Ho riscoperto, tra le altre cose, la bellezza e la natura primaria del mio essere madre, finalmente libera dagli odiosi vincoli degli orari e degli impegni quotidiani. Vivendo con i miei ragazzi, osservandoli e ascoltandoli attentamente ho compreso quanto sia sacro il compito a cui sono stata chiamata nella vita; crescere un figlio è un enorme privilegio oltre ad essere una questione molto seria.

Mostrami il tuo Telemaco, amica dei mari! Ha il tuo sorriso e crescendo somiglia sempre più al padre oppure no? Parlami di lui. E tu che madre sei? Lo lasci libero di essere o lo vincoli inconsapevolmente al tuo vissuto?

Qualche anno fa scrivevo questo rispetto al mio essere diventata madre:

Diventare madre mi ha regalato per la prima volta la primitiva e violenta sensazione del mio essere femmina. E’ stato in sala parto che ho percepito nettamente di appartenere ad un genere privilegiato, cui non avrei abdicato nemmeno in cambio di una riduzione del dolore. Ricordo che il ginecologo, al momento del mio primo e complicato parto, dopo ore di intenso travaglio ha sentenziato:
-          
    Questo è uno di quei momenti in cui ringrazio Dio di essere nato uomo!

Mettere al mondo un figlio è dolore puro che ti strazia e ti sfinisce benché odori di vita ma è anche la via che conduce al fulcro della nostra natura, al tempio sacro dell’essere. Non so se esista un tale corrispettivo nell'universo maschile.

Mia madre mi racconta sempre che sono nata con gli occhi spalancati e aperti e li ho fissati nei loro non appena mi hanno depositata sul ventre di lei, ancora caldo. Ho imparato a credere che un bambino nasca veramente in quel momento, a parto già concluso, quando quello sguardo viene dolcemente ricambiato con sussurri e dolci parole di benvenuto e d’accoglienza ".

Oggi affermo con certezza che in quell’istante la nascita non è solo del figlio ma anche di colei che lo mette al mondo.

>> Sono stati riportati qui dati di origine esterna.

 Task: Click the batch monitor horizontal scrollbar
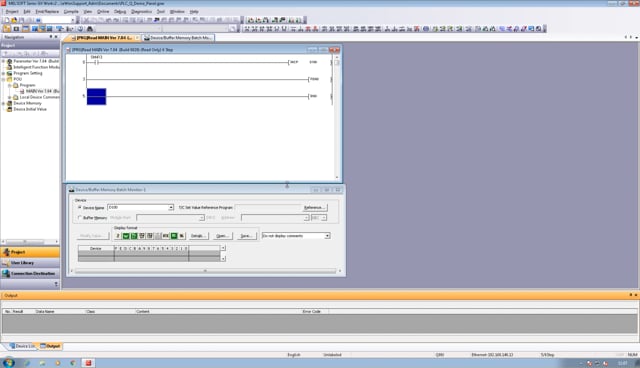pos(205,271)
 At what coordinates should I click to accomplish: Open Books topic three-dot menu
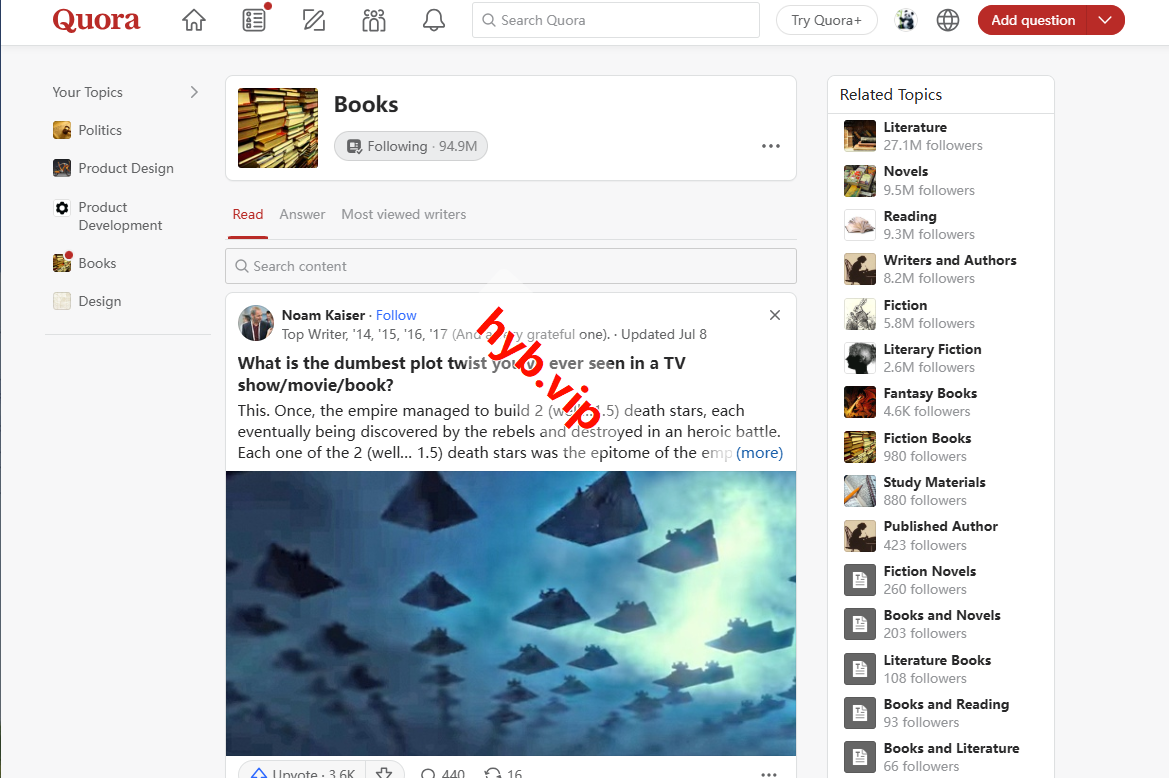pos(770,146)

Ho smesso di sentirmi figlia nell'istante in cui è nato il mio bambino e si è fatta strada in me la consapevolezza di due nuove nature visceralmente unite: la donna e la madre.

Da quando il mio primo bambino è nato e, ancor di più con l’arrivo di mia figlia, ho percepito il mio corpo e la mia anima cambiare inesorabilmente. Una metamorfosi ineluttabile di cui i bambini sono stati inconsapevoli fautori insieme alla loro genitrice. Loro mi hanno obbligata ad entrare in quei meandri che non avevo mai esplorato per viltà e pigrizia; loro sono stati la chiave di apertura di serrature chiuse e arrugginite dal tempo e dalla superficialità del mio non essere di allora. La maternità è un viatico verso il tuo vero essere.

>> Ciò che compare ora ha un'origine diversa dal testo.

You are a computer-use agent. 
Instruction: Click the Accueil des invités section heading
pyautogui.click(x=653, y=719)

Oggi dico solo grazie alla vita per avermi chiamata a svolgere questo importante compito che ben riassume il tema del dare e nel quale trovo parti fondamentali del mio vivere.

L’amore Penelope. L’amore, me lo sono ricordata in questi giorni, è elargire, contemplare, ascoltare, accogliere anche là dove non si comprende e dove ci si sente feriti sempre e inevitabilmente dalle stesse frecce che provocano dolori antichi.

L’acqua, Penelope, voglio essere come lei. Essere aperta e poter fluire ovunque, lieve e gentile come lo scorrere di un piccolo ruscello, impetuosa e potente come un’onda dell’oceano ma voglio circolare, defluire, filtrare. 

Nessuna, più di te, può comprendere.